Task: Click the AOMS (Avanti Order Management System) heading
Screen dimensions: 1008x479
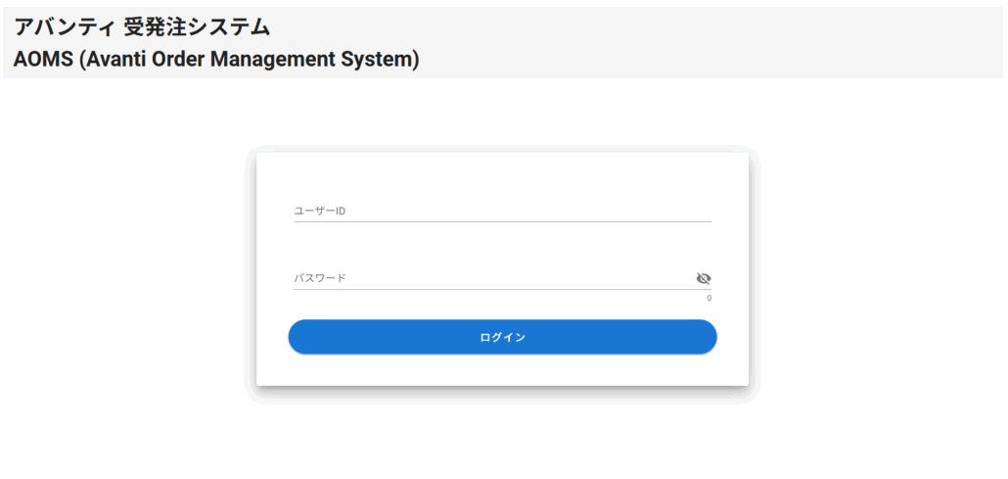Action: (216, 59)
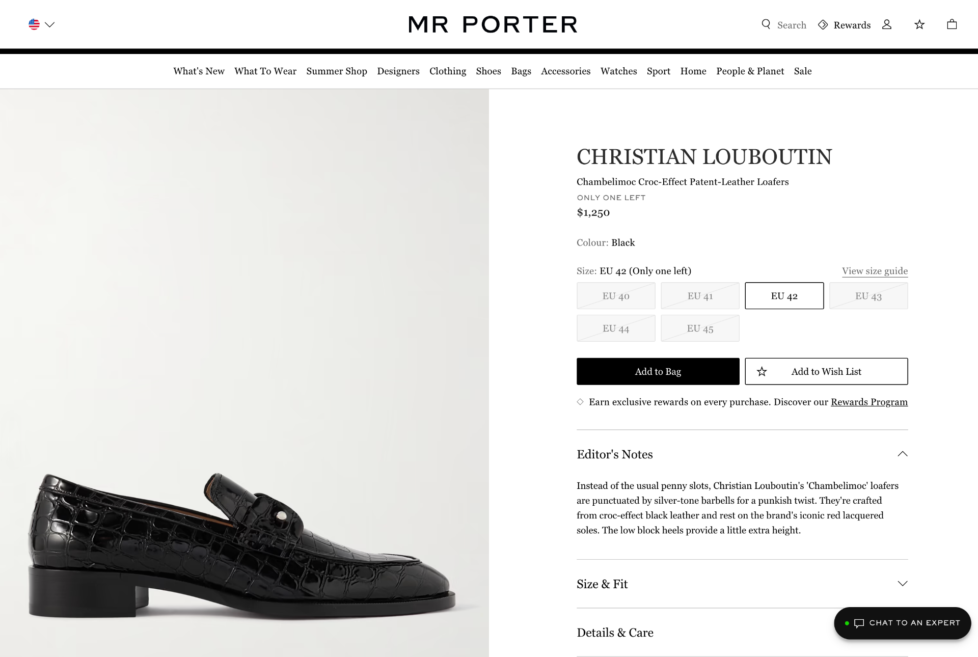Open the country selector chevron
Viewport: 978px width, 657px height.
coord(49,24)
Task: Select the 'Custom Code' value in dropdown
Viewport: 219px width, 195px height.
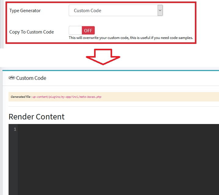Action: click(88, 11)
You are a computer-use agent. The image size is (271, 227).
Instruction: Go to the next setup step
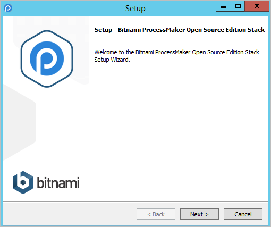coord(199,214)
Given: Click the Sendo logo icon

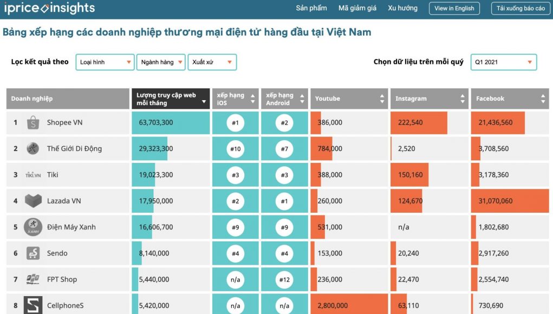Looking at the screenshot, I should click(33, 253).
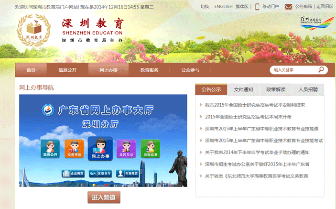The height and width of the screenshot is (209, 336).
Task: Switch language via ENGLISH link
Action: 223,7
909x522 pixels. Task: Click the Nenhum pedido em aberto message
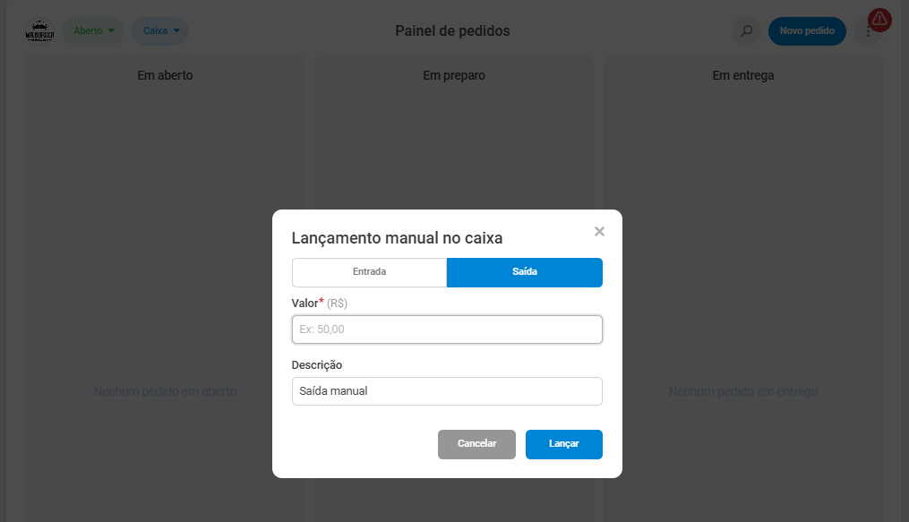pyautogui.click(x=165, y=391)
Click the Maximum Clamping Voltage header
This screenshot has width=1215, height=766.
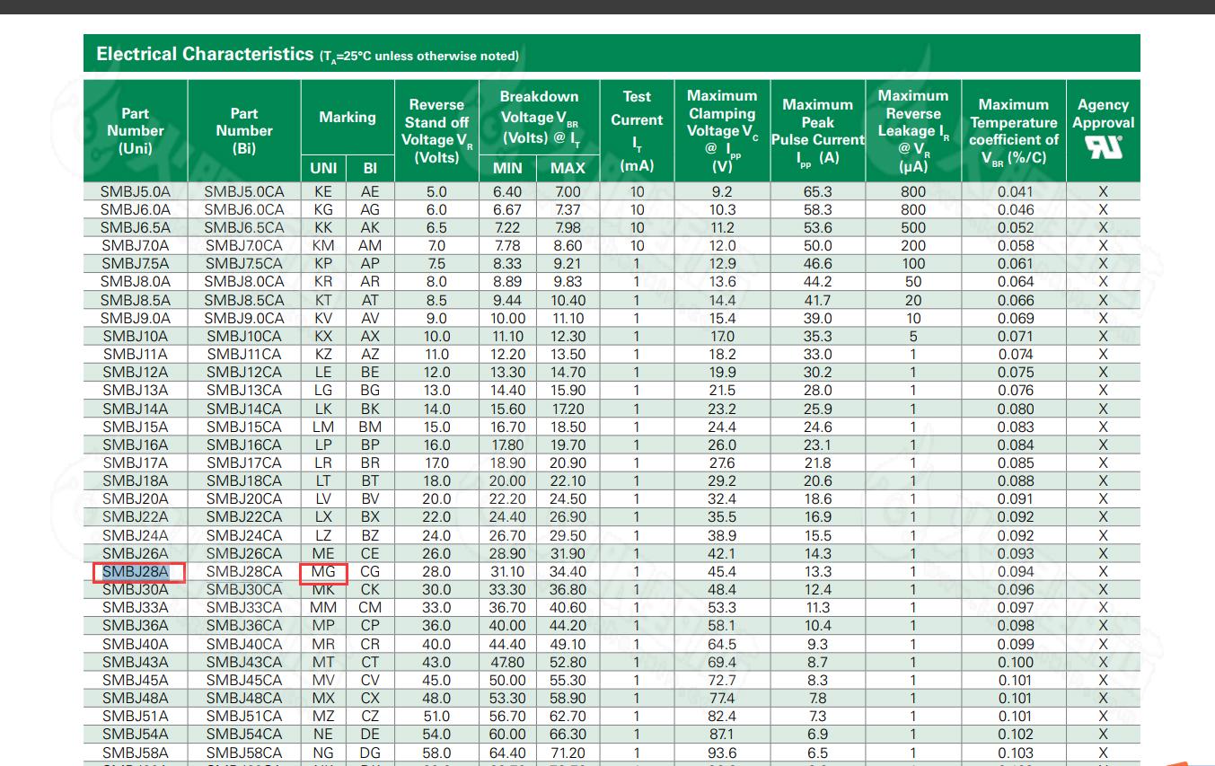tap(722, 131)
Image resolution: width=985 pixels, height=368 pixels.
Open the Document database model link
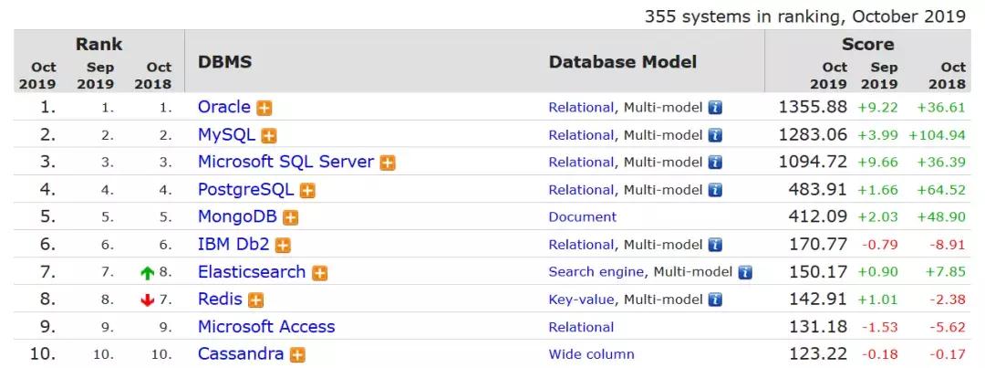[582, 217]
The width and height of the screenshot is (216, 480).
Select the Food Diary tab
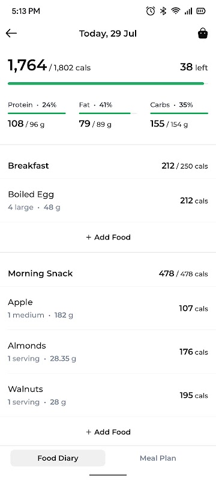[x=58, y=458]
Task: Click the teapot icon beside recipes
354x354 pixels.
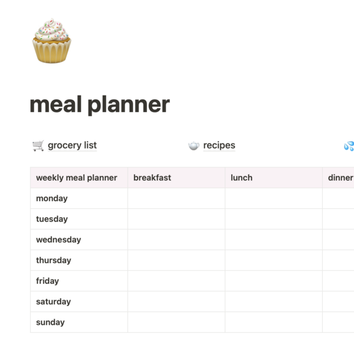Action: (x=194, y=146)
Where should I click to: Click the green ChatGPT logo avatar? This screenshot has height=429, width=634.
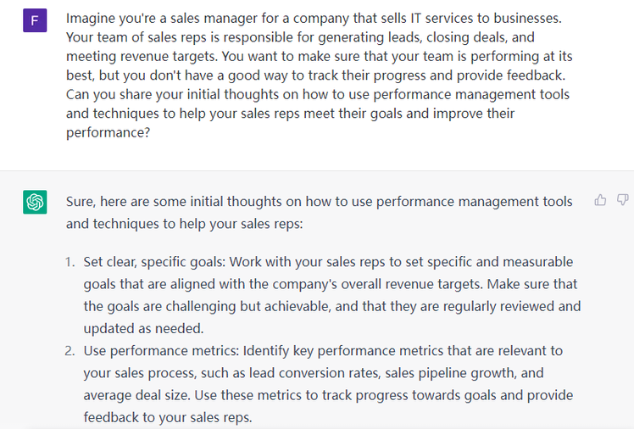pyautogui.click(x=35, y=202)
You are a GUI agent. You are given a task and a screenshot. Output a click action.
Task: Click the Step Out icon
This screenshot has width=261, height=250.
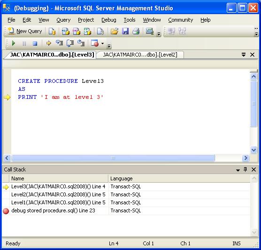tap(81, 43)

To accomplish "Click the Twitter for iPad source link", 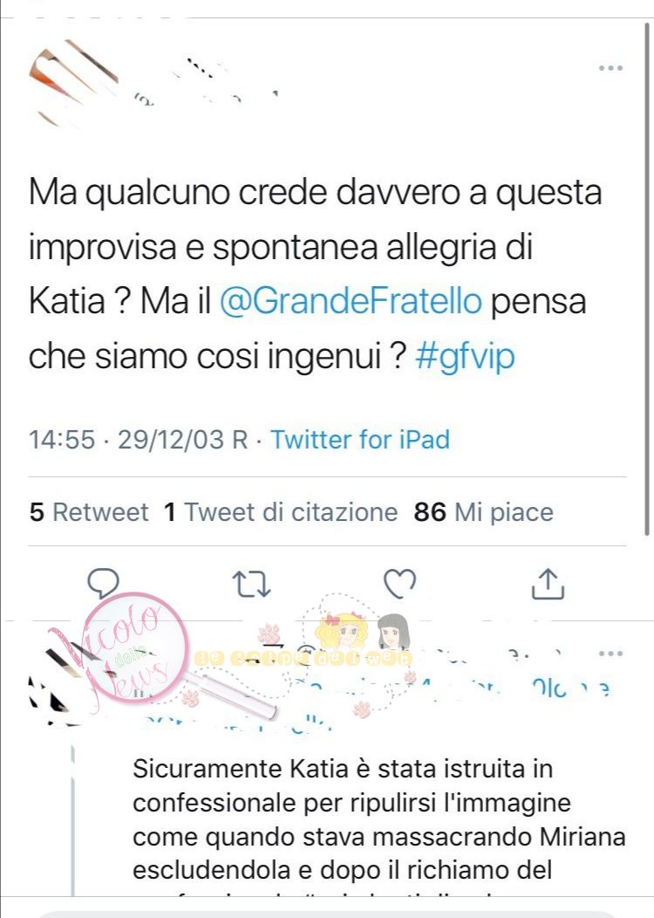I will point(360,440).
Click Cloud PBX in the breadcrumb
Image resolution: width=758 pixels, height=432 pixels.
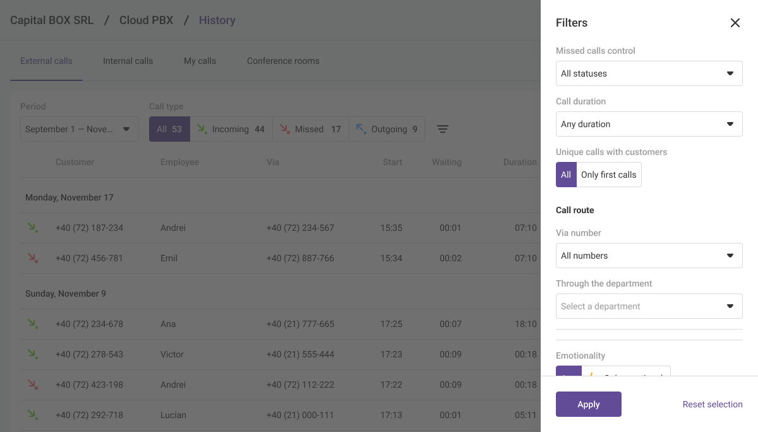146,20
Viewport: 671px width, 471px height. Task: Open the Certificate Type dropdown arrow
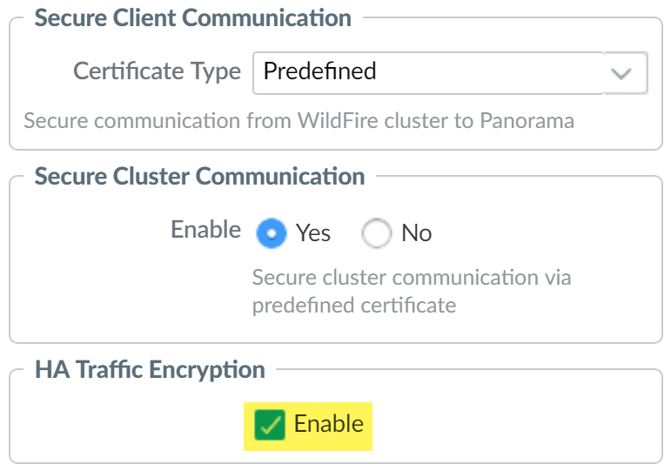point(621,73)
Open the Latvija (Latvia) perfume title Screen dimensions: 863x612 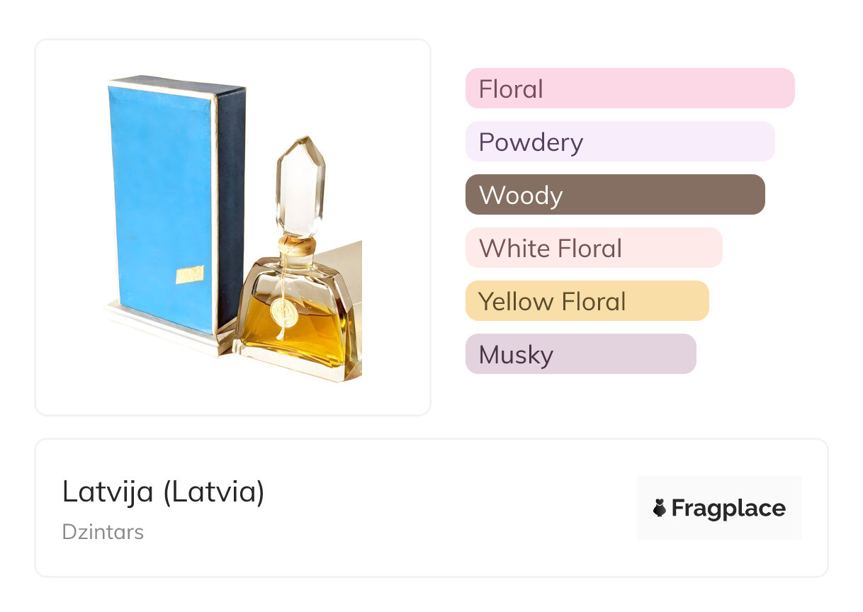163,492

· · · · · · ·

> **Your objective**: For every line of the records that has the word "agent" in it, make a copy.

> **Your solution**:
You are a computer-use agent. The image size is (271, 227).
You are a GUI agent. You are given a task and a screenshot. Output a click action.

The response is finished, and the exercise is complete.